**Brief**: Please copy the part of the listing below that begins at the line containing "You are a computer-use agent. This" and stops after the line containing "Action: (298, 416)", reproducing those lines character for character and nothing more.

[Word and item position data]

══════

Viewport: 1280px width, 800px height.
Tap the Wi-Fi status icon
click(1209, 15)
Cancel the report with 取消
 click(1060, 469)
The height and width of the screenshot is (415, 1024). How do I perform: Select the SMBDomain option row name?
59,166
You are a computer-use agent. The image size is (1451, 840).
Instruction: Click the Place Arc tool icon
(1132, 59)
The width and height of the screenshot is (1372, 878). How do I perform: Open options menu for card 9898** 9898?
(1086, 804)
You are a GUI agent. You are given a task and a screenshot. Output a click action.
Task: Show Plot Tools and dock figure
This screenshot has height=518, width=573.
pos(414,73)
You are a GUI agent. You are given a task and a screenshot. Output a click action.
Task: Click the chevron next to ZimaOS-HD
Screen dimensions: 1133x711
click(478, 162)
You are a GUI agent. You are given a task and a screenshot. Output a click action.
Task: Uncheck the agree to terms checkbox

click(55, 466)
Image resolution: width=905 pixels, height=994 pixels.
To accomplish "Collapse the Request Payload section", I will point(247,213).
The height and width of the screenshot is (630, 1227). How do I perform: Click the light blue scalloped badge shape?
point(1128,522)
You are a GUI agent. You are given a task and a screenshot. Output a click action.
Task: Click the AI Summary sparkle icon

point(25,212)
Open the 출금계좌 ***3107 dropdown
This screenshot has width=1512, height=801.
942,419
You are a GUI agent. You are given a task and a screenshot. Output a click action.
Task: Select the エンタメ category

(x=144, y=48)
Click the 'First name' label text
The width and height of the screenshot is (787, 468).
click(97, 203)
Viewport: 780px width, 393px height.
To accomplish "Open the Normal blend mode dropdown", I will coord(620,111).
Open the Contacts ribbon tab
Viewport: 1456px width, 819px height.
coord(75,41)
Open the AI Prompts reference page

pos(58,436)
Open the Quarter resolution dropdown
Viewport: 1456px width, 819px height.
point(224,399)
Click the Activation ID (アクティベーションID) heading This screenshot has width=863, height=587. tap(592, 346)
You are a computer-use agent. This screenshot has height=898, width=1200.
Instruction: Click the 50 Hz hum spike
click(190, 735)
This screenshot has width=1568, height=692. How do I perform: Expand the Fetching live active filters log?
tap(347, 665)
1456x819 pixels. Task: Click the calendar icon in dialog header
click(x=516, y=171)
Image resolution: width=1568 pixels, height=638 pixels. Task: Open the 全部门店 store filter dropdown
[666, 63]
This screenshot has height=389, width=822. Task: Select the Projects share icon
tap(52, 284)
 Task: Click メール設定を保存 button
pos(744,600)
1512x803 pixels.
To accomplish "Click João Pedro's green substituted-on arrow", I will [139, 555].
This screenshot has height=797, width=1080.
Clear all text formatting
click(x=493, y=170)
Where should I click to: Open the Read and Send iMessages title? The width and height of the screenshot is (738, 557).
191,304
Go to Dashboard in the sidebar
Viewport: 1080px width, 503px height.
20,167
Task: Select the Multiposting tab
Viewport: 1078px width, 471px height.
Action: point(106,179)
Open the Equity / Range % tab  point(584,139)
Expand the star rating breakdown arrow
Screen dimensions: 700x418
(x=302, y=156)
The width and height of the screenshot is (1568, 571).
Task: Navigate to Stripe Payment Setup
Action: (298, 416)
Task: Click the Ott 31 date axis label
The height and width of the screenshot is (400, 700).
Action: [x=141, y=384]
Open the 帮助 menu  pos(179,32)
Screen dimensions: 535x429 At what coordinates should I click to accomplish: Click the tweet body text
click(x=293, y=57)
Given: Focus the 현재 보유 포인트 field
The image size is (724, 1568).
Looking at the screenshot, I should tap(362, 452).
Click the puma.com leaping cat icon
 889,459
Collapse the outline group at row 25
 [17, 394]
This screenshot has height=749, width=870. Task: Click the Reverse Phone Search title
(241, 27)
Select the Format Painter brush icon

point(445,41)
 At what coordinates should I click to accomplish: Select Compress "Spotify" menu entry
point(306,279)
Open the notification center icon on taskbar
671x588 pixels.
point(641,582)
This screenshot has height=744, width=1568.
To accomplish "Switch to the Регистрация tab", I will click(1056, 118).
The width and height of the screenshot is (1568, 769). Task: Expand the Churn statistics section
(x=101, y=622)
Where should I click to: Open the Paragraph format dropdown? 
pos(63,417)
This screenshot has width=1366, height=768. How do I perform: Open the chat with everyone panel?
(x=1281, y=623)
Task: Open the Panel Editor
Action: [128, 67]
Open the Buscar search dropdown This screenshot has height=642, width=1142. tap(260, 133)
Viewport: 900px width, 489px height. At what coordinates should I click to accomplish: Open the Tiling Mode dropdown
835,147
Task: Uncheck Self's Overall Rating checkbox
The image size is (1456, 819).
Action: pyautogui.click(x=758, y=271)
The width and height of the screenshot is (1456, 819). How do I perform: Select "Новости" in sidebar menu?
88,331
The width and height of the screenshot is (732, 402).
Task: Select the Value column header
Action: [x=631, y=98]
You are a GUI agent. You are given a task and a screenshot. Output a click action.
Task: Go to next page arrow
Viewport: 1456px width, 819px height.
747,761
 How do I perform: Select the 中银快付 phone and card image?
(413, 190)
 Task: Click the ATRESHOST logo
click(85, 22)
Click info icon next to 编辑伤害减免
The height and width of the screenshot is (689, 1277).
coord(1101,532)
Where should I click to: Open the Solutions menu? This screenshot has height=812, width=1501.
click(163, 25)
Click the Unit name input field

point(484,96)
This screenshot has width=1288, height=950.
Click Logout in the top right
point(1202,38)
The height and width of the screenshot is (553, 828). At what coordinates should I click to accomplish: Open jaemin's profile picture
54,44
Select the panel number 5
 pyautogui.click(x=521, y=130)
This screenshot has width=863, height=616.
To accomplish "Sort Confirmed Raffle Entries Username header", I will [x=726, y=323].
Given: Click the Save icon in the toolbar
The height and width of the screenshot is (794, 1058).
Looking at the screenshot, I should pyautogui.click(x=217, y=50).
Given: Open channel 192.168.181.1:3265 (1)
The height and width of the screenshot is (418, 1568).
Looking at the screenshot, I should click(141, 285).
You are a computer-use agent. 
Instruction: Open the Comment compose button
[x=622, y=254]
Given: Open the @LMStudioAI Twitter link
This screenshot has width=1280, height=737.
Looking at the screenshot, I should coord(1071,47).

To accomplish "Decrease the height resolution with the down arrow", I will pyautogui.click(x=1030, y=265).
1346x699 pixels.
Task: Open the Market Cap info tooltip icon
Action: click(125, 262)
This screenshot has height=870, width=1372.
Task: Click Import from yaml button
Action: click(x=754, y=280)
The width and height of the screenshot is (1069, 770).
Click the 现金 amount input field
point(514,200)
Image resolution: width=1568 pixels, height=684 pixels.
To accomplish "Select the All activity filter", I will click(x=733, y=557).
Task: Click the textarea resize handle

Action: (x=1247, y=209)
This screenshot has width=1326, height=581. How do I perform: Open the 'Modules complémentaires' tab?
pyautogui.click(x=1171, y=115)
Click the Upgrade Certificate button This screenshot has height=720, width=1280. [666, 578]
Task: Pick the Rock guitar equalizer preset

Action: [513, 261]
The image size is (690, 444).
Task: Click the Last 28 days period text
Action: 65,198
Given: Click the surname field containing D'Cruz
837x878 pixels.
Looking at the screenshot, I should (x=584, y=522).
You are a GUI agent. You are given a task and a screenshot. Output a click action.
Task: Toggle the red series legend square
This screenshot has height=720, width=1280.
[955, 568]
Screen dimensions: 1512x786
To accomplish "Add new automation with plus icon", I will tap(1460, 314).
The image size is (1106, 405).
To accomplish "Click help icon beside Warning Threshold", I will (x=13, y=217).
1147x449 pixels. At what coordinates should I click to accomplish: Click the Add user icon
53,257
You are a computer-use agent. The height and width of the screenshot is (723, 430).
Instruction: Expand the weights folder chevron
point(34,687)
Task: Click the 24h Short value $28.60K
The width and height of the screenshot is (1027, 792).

══════

**Worked solution**:
You are a computer-use agent. This screenshot has height=898, width=1200.
Instruction: Click the 50 Hz hum spike
click(190, 735)
This screenshot has width=1568, height=692. How do I perform: Expand the Fetching live active filters log?
tap(347, 665)
1456x819 pixels. Task: Click the calendar icon in dialog header
click(x=516, y=171)
Image resolution: width=1568 pixels, height=638 pixels. Task: Open the 全部门店 store filter dropdown
[666, 63]
This screenshot has height=389, width=822. Task: Select the Projects share icon
tap(52, 284)
 Task: Click メール設定を保存 button
pos(744,600)
1512x803 pixels.
To accomplish "Click João Pedro's green substituted-on arrow", I will [139, 555].
This screenshot has height=797, width=1080.
Clear all text formatting
click(x=493, y=170)
Where should I click to: Open the Read and Send iMessages title? The width and height of the screenshot is (738, 557).
191,304
Go to Dashboard in the sidebar
Viewport: 1080px width, 503px height.
20,167
Task: Select the Multiposting tab
Viewport: 1078px width, 471px height.
Action: point(106,179)
Open the Equity / Range % tab  point(584,139)
Expand the star rating breakdown arrow
Screen dimensions: 700x418
(x=302, y=156)
The width and height of the screenshot is (1568, 571).
Task: Navigate to Stripe Payment Setup
Action: (298, 416)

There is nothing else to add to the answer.